Suite à l’organisation de Volcamp les 13 et 14 Octobre, nous avons décidé de revenir sur quelques thématiques coup de cœur. Dans une suite d’article, nous allons rentrer dans le détail et partager notre retour d’expérience sur des technologies ou des concepts. Basé sur la conférence d’Eléa Petton et Stéphane Philippart « Si on aidait le capitaine Némo à classifier les monstres marins ? », ce premier article vous emmène dans les profondeurs du Machine Learning.

L’objectif de cet article est de démystifier l’imaginaire et la complexité derrière les concepts de Machine learning et de Deep Learning et de découvrir comment nous avons abordé ce domaine dans le cadre de la création d’une application de classification automatique de documents pour des notaires. On abordera les concepts clefs (différence entre Machine et Deep Learning, les types d'apprentissages…), comment nous avons constitué le jeu de données et comment nous avons interfacé le modèle dans une application intuitive pour l’utilisateur.

Machine Learning, Deep Learning ? Quelles différences ?

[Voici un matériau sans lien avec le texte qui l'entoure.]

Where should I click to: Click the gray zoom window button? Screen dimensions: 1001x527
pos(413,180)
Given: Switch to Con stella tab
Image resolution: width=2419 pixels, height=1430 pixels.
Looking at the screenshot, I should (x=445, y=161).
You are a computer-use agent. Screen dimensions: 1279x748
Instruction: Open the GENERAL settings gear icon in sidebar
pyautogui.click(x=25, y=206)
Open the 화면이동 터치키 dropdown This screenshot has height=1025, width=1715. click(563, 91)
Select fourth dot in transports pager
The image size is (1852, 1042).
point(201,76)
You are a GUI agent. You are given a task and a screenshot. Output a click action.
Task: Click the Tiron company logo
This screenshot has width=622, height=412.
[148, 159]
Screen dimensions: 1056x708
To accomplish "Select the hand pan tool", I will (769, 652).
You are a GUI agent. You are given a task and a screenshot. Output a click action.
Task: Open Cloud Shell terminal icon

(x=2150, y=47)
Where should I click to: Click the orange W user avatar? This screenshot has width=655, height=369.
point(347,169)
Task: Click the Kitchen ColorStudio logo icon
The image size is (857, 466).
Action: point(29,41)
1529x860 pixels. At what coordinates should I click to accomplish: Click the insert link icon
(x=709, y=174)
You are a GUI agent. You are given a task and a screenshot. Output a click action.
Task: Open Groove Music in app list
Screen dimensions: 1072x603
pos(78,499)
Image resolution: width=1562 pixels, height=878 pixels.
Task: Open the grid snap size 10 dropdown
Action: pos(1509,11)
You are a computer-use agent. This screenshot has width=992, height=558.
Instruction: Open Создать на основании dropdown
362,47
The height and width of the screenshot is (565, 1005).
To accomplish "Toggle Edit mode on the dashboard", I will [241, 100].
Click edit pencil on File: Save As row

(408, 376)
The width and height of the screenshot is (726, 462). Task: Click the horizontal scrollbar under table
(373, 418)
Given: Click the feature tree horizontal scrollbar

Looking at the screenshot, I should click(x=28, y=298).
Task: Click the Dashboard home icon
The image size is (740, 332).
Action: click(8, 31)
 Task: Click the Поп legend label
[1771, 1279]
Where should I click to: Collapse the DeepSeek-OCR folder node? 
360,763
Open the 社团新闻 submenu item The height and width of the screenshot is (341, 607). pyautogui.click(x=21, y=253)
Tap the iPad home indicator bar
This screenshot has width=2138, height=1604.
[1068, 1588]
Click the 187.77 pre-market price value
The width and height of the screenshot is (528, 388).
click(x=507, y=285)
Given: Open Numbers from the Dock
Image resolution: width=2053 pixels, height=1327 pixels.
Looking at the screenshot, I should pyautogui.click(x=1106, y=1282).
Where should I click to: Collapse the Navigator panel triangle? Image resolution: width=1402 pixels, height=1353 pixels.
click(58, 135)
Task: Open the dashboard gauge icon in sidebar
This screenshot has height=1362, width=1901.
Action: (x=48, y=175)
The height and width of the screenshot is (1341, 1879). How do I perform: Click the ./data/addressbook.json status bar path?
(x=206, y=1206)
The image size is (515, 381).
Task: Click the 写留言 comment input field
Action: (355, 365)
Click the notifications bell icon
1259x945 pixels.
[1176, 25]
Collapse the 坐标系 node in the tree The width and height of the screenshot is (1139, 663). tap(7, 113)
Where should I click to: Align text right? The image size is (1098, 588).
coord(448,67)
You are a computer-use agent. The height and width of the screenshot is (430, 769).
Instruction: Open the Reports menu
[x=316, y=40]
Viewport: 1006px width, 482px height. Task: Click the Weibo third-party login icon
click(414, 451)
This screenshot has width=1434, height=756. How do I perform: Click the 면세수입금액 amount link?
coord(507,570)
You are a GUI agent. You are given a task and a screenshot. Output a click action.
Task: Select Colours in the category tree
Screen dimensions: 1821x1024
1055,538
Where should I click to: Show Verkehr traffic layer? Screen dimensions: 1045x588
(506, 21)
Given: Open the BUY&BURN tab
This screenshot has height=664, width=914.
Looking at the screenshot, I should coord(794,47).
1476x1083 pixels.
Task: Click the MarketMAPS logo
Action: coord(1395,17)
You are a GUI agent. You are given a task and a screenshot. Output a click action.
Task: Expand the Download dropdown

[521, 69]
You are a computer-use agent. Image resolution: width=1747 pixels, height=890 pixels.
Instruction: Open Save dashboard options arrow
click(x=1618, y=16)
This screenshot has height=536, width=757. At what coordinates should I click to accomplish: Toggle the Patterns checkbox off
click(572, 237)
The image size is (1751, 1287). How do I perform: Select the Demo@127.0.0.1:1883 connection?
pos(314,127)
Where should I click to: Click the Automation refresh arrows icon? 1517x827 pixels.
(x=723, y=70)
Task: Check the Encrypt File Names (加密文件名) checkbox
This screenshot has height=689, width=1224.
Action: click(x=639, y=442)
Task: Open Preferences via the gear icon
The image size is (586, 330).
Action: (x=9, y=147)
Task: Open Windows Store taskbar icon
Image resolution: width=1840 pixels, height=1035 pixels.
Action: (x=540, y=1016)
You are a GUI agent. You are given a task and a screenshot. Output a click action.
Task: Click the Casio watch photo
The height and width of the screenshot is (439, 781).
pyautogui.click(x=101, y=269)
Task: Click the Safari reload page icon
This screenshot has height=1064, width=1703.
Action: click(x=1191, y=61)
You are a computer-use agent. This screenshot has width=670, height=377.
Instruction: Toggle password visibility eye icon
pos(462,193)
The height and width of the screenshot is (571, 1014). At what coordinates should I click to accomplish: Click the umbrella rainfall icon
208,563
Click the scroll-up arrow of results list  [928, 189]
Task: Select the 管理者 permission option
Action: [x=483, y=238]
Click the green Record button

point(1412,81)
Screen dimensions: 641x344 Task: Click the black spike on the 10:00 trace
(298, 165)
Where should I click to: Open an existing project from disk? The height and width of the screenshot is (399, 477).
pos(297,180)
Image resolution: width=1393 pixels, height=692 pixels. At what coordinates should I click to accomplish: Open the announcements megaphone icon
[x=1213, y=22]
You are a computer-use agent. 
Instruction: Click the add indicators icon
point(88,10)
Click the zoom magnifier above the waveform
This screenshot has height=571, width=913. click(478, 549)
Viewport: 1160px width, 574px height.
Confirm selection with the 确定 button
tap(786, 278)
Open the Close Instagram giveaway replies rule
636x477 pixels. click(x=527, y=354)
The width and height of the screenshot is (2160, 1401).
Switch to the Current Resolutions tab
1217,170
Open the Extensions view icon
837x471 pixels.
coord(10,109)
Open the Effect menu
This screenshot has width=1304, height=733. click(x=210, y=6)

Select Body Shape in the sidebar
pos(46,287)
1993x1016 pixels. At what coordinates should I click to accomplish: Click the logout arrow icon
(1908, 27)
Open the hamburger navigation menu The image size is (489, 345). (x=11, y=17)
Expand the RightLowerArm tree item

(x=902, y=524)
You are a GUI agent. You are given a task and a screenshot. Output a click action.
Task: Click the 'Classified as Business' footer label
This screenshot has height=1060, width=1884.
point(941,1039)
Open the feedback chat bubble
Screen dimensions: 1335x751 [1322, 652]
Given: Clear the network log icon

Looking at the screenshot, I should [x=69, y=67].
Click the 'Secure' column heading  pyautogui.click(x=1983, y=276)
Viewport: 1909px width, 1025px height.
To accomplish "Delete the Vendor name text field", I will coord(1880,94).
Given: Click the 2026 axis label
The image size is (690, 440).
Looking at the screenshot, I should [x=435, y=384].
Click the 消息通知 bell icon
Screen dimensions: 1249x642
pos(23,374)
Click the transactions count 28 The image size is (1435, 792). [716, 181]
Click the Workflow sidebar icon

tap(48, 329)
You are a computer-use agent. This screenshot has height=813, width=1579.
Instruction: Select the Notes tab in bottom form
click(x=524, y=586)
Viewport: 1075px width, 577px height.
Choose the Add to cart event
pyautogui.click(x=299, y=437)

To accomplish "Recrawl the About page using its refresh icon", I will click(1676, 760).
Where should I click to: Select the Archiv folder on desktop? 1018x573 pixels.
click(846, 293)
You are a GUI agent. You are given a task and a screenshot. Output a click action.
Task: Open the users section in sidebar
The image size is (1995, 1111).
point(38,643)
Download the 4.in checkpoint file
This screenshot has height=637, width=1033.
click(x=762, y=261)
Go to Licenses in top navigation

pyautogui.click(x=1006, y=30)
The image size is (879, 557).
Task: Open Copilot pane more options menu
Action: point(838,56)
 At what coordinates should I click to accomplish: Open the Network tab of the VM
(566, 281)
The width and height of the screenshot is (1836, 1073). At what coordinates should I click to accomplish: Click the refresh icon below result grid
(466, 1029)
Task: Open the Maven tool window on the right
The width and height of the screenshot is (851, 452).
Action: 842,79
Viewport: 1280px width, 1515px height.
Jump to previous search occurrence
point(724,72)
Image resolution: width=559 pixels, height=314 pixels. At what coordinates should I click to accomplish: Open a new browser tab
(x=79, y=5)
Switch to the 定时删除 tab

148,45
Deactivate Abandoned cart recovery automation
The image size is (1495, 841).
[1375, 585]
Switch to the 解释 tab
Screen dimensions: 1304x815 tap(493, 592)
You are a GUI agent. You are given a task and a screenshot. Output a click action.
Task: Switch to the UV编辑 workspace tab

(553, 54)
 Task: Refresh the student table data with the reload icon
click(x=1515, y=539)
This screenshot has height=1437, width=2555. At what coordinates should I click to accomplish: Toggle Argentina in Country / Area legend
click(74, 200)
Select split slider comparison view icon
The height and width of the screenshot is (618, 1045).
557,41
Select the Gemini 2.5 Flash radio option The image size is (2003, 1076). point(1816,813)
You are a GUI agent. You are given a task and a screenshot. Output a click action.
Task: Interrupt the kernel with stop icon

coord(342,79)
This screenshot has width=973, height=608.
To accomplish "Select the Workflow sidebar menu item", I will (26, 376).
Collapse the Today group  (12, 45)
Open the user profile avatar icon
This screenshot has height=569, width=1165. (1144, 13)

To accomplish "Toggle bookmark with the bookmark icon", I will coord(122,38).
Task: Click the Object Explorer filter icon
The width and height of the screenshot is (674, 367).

Les domaines d'applications utilisant une Intelligence Artificielle sont de plus en plus variés, nous les manipulons tous les jours sans nous en rendre compte: traduction, reconnaissance d’image, classification automatique de textes, d’objets… Dans l’imaginaire il existe parfois une certaine incompréhension face à toutes les informations que nous pouvons percevoir. Afin d’aborder plus sereinement la suite de l'article, il est nécessaire de reprendre les notions de base.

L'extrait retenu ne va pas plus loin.